Mehdi Kasraeipour, the central bank’s director of foreign exchange rules and policies affairs, was quoted by local news agencies as saying the news rules should not cause too much disruption, given the limited share of the dollar in Iranian trade. US sanctions mean that, in most circumstances, banks cannot clear US dollar transactions involving Iran.



“Considering that the use of the dollar is banned for Iran and traders are literally using alternative currencies in their transactions, there is no longer any reason to proceed with invoices that use the dollar as the base rate,” Kasraeipour was quoted as saying.



Nonetheless, many traded goods are still usually priced in dollars and the dollar remains the most important currency used in international trade, so the new rules are bound to have some impact.

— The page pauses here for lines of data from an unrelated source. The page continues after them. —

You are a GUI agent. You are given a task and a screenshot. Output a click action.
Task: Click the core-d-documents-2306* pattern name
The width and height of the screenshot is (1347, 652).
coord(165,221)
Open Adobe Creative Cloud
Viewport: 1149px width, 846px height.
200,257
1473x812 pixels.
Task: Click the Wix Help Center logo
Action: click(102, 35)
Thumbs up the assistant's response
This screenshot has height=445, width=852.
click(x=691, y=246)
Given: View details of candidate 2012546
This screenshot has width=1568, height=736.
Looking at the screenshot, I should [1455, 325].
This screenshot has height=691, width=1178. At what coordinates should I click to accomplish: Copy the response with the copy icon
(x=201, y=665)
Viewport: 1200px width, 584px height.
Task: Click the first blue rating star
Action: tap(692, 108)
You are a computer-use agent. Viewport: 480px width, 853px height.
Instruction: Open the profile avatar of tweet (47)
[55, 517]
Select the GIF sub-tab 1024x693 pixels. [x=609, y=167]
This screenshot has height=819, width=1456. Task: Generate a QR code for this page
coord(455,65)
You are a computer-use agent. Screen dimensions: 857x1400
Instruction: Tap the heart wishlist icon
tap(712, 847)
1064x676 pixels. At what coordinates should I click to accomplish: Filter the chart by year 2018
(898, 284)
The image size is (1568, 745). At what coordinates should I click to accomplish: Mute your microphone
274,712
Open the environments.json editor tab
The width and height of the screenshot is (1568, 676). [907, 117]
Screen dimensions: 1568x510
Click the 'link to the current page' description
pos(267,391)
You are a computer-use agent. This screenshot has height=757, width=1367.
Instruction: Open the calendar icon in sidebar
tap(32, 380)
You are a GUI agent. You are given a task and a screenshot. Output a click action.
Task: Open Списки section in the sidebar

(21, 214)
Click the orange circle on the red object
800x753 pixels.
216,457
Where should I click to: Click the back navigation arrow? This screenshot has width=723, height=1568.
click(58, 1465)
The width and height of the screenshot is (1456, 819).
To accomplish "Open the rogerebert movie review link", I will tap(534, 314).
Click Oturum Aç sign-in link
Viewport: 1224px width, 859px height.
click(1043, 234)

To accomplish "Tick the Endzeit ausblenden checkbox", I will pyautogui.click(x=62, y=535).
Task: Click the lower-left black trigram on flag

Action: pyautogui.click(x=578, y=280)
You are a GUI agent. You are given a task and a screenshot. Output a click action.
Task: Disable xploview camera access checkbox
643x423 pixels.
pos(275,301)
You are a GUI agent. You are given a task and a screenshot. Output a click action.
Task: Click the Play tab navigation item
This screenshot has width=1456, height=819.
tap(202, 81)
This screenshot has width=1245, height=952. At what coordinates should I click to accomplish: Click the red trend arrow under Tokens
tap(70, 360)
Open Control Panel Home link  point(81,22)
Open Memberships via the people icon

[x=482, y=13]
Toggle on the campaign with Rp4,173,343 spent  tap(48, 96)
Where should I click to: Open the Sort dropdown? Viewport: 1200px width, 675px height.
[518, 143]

There are some obvious workarounds for Iranian traders, given that many regional currencies are pegged to the dollar, including the Omani rial, the Qatari riyal and the UAE dirham. Alternatively, they may opt to use the euro, given the relatively strong relationship Tehran has with many European countries. However, the extra layer of currency swapping involved may add to the cost of imports into Iran which could then feed in to higher inflation.



The motivation for the policy change appears to be linked to recent volatility in the Iranian rial. Having declined in value against the dollar through much of 2017, the rial lost a further 8% in January alone, as judged by the market rate. Tehran appears to want to reduce the role of the dollar in cross-border trade in order to reduce demand for the US currency in Iran.


The government has adopted a variety of other tactics to bolster the position of the rial, with reports in February of almost 100 currency trader being detained, a number of exchange shops being closed down and hundreds of bank accounts frozen.




Tehran-based Firouzeh Asia Brokerage points to a number of other steps the authorities have taken to support the rial. They include allowing banks to offer one-year deposits with a 20% interest rate, 5 percentage points higher than the previous ceiling. The central bank has also issued one and two-year certificates of deposit based in rials but with a value linked to the euro or dollar, and has been selling gold coins with six-month and one-year maturities at fixed and preferential rates.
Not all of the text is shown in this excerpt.